* **Aim of the exercise**:
Retype the rows below exactly as they appear, every one of them.

========================================================================

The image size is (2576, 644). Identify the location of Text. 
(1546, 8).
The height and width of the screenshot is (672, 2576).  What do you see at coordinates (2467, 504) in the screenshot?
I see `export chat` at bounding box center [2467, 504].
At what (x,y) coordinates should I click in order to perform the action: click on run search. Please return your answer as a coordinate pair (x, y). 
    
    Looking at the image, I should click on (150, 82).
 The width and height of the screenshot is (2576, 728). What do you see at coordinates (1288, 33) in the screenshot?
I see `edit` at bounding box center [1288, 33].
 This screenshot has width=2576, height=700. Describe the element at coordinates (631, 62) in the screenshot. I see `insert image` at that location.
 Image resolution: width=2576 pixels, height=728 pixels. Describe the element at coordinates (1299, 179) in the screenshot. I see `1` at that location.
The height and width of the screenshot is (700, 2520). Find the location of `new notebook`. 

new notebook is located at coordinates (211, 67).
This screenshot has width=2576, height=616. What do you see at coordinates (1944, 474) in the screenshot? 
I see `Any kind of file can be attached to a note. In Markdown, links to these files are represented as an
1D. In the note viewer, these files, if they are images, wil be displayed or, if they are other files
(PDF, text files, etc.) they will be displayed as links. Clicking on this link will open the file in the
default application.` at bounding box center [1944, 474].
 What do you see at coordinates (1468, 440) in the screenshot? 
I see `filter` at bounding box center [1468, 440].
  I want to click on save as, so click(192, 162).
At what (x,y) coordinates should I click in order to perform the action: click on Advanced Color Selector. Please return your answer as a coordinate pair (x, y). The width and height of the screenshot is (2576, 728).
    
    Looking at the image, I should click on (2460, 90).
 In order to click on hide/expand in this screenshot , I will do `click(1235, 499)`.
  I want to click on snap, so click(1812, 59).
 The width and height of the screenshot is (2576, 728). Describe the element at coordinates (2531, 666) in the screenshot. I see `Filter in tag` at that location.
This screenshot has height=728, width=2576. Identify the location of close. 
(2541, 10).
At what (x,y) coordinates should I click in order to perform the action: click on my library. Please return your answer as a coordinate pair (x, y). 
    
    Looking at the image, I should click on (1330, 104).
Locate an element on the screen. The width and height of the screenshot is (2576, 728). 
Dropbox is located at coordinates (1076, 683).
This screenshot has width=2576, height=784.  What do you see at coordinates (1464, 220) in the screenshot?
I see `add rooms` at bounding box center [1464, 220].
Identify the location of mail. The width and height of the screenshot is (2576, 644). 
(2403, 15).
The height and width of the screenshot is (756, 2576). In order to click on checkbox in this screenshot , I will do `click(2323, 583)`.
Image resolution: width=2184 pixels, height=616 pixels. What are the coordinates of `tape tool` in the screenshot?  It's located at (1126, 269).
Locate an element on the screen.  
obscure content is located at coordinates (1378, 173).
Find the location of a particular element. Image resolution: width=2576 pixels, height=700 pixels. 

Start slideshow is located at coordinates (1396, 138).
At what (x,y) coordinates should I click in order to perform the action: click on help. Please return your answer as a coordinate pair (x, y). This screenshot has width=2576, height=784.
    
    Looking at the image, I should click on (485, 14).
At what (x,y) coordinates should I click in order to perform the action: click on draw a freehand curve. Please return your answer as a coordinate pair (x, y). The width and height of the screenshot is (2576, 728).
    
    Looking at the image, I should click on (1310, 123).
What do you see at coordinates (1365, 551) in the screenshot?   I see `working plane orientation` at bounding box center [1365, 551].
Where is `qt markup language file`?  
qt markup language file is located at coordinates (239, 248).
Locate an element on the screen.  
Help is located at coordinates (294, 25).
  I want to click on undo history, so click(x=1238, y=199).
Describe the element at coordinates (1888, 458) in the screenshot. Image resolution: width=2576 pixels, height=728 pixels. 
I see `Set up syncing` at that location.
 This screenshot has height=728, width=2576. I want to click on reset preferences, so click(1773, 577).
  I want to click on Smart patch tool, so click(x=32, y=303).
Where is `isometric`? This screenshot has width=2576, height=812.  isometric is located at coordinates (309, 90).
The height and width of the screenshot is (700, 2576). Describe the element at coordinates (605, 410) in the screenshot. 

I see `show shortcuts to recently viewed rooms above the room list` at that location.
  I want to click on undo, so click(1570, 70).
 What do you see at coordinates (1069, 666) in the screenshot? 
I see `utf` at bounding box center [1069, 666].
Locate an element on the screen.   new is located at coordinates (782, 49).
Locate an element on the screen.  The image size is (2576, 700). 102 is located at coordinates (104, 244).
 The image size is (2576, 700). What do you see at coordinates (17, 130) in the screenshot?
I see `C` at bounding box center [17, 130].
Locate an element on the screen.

========================================================================

* **Task output**:
The image size is (2576, 644). Identify the location of Text. 
(1546, 8).
The height and width of the screenshot is (672, 2576).  What do you see at coordinates (2467, 504) in the screenshot?
I see `export chat` at bounding box center [2467, 504].
At what (x,y) coordinates should I click in order to perform the action: click on run search. Please return your answer as a coordinate pair (x, y). 
    
    Looking at the image, I should click on (150, 82).
 The width and height of the screenshot is (2576, 728). What do you see at coordinates (1288, 33) in the screenshot?
I see `edit` at bounding box center [1288, 33].
 This screenshot has width=2576, height=700. Describe the element at coordinates (631, 62) in the screenshot. I see `insert image` at that location.
 Image resolution: width=2576 pixels, height=728 pixels. Describe the element at coordinates (1299, 179) in the screenshot. I see `1` at that location.
The height and width of the screenshot is (700, 2520). Find the location of `new notebook`. 

new notebook is located at coordinates (211, 67).
This screenshot has width=2576, height=616. What do you see at coordinates (1944, 474) in the screenshot? 
I see `Any kind of file can be attached to a note. In Markdown, links to these files are represented as an
1D. In the note viewer, these files, if they are images, wil be displayed or, if they are other files
(PDF, text files, etc.) they will be displayed as links. Clicking on this link will open the file in the
default application.` at bounding box center [1944, 474].
 What do you see at coordinates (1468, 440) in the screenshot? 
I see `filter` at bounding box center [1468, 440].
  I want to click on save as, so click(192, 162).
At what (x,y) coordinates should I click in order to perform the action: click on Advanced Color Selector. Please return your answer as a coordinate pair (x, y). The width and height of the screenshot is (2576, 728).
    
    Looking at the image, I should click on (2460, 90).
 In order to click on hide/expand in this screenshot , I will do `click(1235, 499)`.
  I want to click on snap, so click(1812, 59).
 The width and height of the screenshot is (2576, 728). Describe the element at coordinates (2531, 666) in the screenshot. I see `Filter in tag` at that location.
This screenshot has height=728, width=2576. Identify the location of close. 
(2541, 10).
At what (x,y) coordinates should I click in order to perform the action: click on my library. Please return your answer as a coordinate pair (x, y). 
    
    Looking at the image, I should click on (1330, 104).
Locate an element on the screen. The width and height of the screenshot is (2576, 728). 
Dropbox is located at coordinates (1076, 683).
This screenshot has width=2576, height=784.  What do you see at coordinates (1464, 220) in the screenshot?
I see `add rooms` at bounding box center [1464, 220].
Identify the location of mail. The width and height of the screenshot is (2576, 644). 
(2403, 15).
The height and width of the screenshot is (756, 2576). In order to click on checkbox in this screenshot , I will do `click(2323, 583)`.
Image resolution: width=2184 pixels, height=616 pixels. What are the coordinates of `tape tool` in the screenshot?  It's located at (1126, 269).
Locate an element on the screen.  
obscure content is located at coordinates (1378, 173).
Find the location of a particular element. Image resolution: width=2576 pixels, height=700 pixels. 

Start slideshow is located at coordinates (1396, 138).
At what (x,y) coordinates should I click in order to perform the action: click on help. Please return your answer as a coordinate pair (x, y). This screenshot has width=2576, height=784.
    
    Looking at the image, I should click on (485, 14).
At what (x,y) coordinates should I click in order to perform the action: click on draw a freehand curve. Please return your answer as a coordinate pair (x, y). The width and height of the screenshot is (2576, 728).
    
    Looking at the image, I should click on (1310, 123).
What do you see at coordinates (1365, 551) in the screenshot?   I see `working plane orientation` at bounding box center [1365, 551].
Where is `qt markup language file`?  
qt markup language file is located at coordinates (239, 248).
Locate an element on the screen.  
Help is located at coordinates (294, 25).
  I want to click on undo history, so click(x=1238, y=199).
Describe the element at coordinates (1888, 458) in the screenshot. Image resolution: width=2576 pixels, height=728 pixels. 
I see `Set up syncing` at that location.
 This screenshot has height=728, width=2576. I want to click on reset preferences, so click(1773, 577).
  I want to click on Smart patch tool, so click(x=32, y=303).
Where is `isometric`? This screenshot has width=2576, height=812.  isometric is located at coordinates (309, 90).
The height and width of the screenshot is (700, 2576). Describe the element at coordinates (605, 410) in the screenshot. 

I see `show shortcuts to recently viewed rooms above the room list` at that location.
  I want to click on undo, so click(1570, 70).
 What do you see at coordinates (1069, 666) in the screenshot? 
I see `utf` at bounding box center [1069, 666].
Locate an element on the screen.   new is located at coordinates (782, 49).
Locate an element on the screen.  The image size is (2576, 700). 102 is located at coordinates (104, 244).
 The image size is (2576, 700). What do you see at coordinates (17, 130) in the screenshot?
I see `C` at bounding box center [17, 130].
Locate an element on the screen.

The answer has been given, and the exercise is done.